Revising a First Draft

Hemingway2“The first draft of anything is shit.” – Ernest Hemingway

When I complete a first draft, I know I have created something out of nothing, no trivial achievement. I never throw first drafts away. I’m generally not too worried about quality. To make a rabbit stew, first catch the rabbit.

Hemingway’s pithy advice came to mind when I submitted a short story to my writing group recently.  The feedback, both written and oral, was merciless, which is what we demand of each other. Still, the instinctive fantasy machine wants applause. The toilet-training child gets it when he “produces.” Why not me?

Some members of our group won’t submit something until it’s polished to a high sheen. The result is often dreadful anyway but often, sparkles can be seen within. That’s how writing goes. I wanted to submit my story to a contest whose deadline was only a month out, so I gave my group a first draft.

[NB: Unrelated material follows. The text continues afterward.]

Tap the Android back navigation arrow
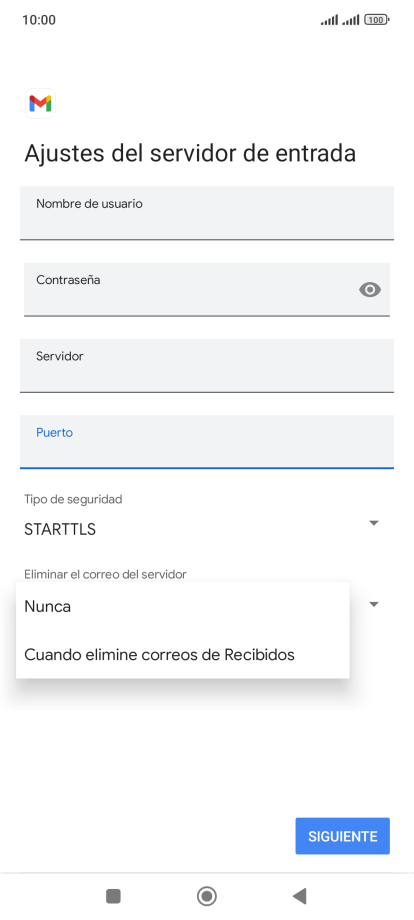The image size is (414, 920). tap(300, 896)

I needed to know what I had, if anything, and I was willing to take the lashing.

Lashing I got. Although competently written, with a beginning, middle and end, and a main character with clear motivation, the story was bad. Everyone in my writing group knows how to write. The troubles went much deeper. Comments included:

“The first two pages are inert.”

“The opening line is flat.”

“Dialog is far too expositional.”

“Characters are not well-located in space.”

“The lawyer takes up too many words for what he does. Summarize him.”

“The husband needs to be either much more aggressive or entirely non-supportive. Otherwise, he’s just an echo chamber.”

“The story needs to rise to its theme, not be held down by it.”

“The big gap in this piece is that there is no second layer, no depth below what’s on the surface.”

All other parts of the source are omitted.